Willing to send your name to Sun? Will it remain intact on Sun?

NASA
Send your name to the Sun, via a microchip installed on NASA's upcoming Parker Solar Probe mission. Submissions will be accepted until April 27, 2018. NASA

Two months ago when we were about to step into a new year, most of us had pledged to do something interesting and unique in 2018. Well if you had wished the same, here's your chance to try something unbelievable as your name could soon zoom through the sun's superheated outer atmosphere, braving brutal heat and radiation conditions.

The National Aeronautics and Space Administration (NASA) is inviting people from across the globe to submit their names online to be placed on a microchip aboard its historic solar probe launching this summer. Ironic though the spacecraft will plunge into Sun storms and burn off. But the names in a shield will remain in tact.

"This probe will journey to a region humanity has never explored before," Thomas Zurbuchen, Associate Administrator for the Science Mission Directorate at NASA Headquarters in Washington said. "This mission will answer questions scientists have sought to uncover for more than six decades," Zurbuchen added.

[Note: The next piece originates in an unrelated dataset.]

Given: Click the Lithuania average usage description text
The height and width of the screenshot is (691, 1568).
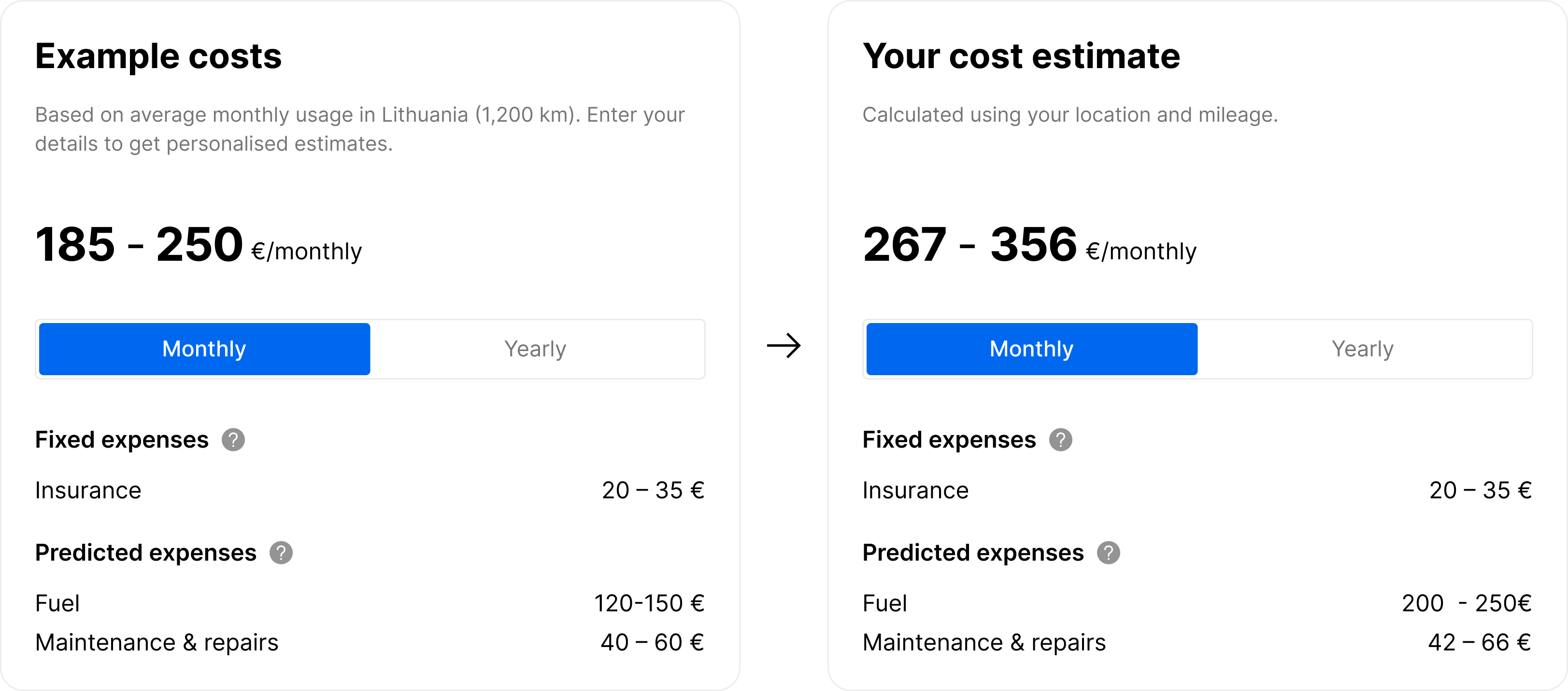Looking at the screenshot, I should point(359,129).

The spacecraft was renamed from the Solar Probe Plus to the Parker Solar Probe by NASA in May 2017 in honour of astrophysicist Eugene Parker. The spacecraft, about the size of a small car, will travel directly into the Sun's atmosphere about four million miles from the star's surface, said reports.

The mission is aimed at tracing how energy and heat move through the solar corona. The primary goal of the spacecraft will be to explore what accelerates the solar wind as well as solar energetic particles.

NASA said that the mission will revolutionise our understanding of the Sun, where changing conditions can spread out into the solar system, affecting Earth and other worlds.

To perform these unprecedented investigations, the spacecraft and instruments will be protected by a 4.5-inch-thick carbon-composite shield from the Sun's heat. The shield can withstand temperatures outside the spacecraft that reach nearly 2,500 F.

NASA said that the spacecraft speed is so fast, at its closest approach it will be going at approximately 430,000 mph. The speed is fast enough to from Washington DC, to Tokyo in under a minute.

"Parker Solar Probe is, quite literally, the fastest, hottest -- and, to me, coolest -- mission under the Sun," project scientist Nicola Fox of the Johns Hopkins University Applied Physics Laboratory in Maryland, US, said.

"This incredible spacecraft is going to reveal so much about our star and how it works that we've not been able to understand," she added.